Hungry plants could learn a thing or two from nitrogen-fixing bacteria
Nitrogen is a vital nutrient for plants, and although there's plenty of it drifting around in the air, they can only pull it out of the ground – hence the need for artificial fertilizer. But now, researchers at Washington University in St Louis have engineered bacteria that can efficiently suck nitrogen out of the air, and the long-term goal is to develop crops that can do the same.
About 78 percent of the Earth's atmosphere is made up of nitrogen, but the legume family is among the very few plants that are able to tap into that rich resource (known as nitrogen fixing). The vast majority rely on absorbing the nutrient through their roots, but soil can often be lacking, requiring fertilizer to be spread onto crops.
Developing plants that can essentially "fertilize" themselves through the air could be a huge boon to agriculture and the environment. In a recent study, researchers engineered soybean plants to have more nitrogen-carrying proteins, which kicked the plants into overdrive. Another technique, infusing seeds with nitrogen-fixing bacteria, could be applied to almost any plant.
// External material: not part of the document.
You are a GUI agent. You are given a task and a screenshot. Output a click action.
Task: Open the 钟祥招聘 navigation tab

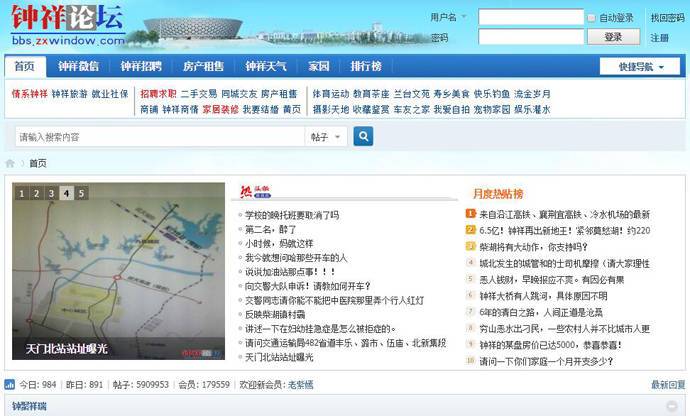pyautogui.click(x=141, y=67)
Similar bacteria were the focus for the new study. The WUSTL researchers set out to isolate the nitrogen-fixing genes in cyanobacteria. In particular, they focused on a species known as Cyanothece, which uses a circadian rhythm to photosynthesize during the day and fix nitrogen at night.
The team determined which genes were responsible for this biological clock, and spliced them into another cyanobacteria species, Synechocystis, to see if it could pick up the nitrogen-fixing ability. And sure enough, it did.
After the removal of oxygen, which is produced through photosynthesis and interferes with the nitrogen fixation, and the addition of 35 new genes, Synechocystis was able to fix nitrogen at a rate of about two percent that of Cyanothece. Not great, but it's a start. But the bugs upped their game when the team removed some of the added genes: with only 24 Cyanothece genes, Synechocystis' nitrogen fixing increased to over 30 percent of Cyanothece's rate.
"This means that the engineering plan is feasible," says Himadri Pakrasi, lead researcher on the study. "I must say, this achievement was beyond my expectation."
The research is a step towards the team's ultimate goal of finding a way to genetically engineer plants that are able to fix nitrogen. Doing so could increase the yield of crops and reduce the need for fertilizer, which can be environmentally costly to produce and hazardous once it leaches into natural waterways.
The research was published in the journal mBio.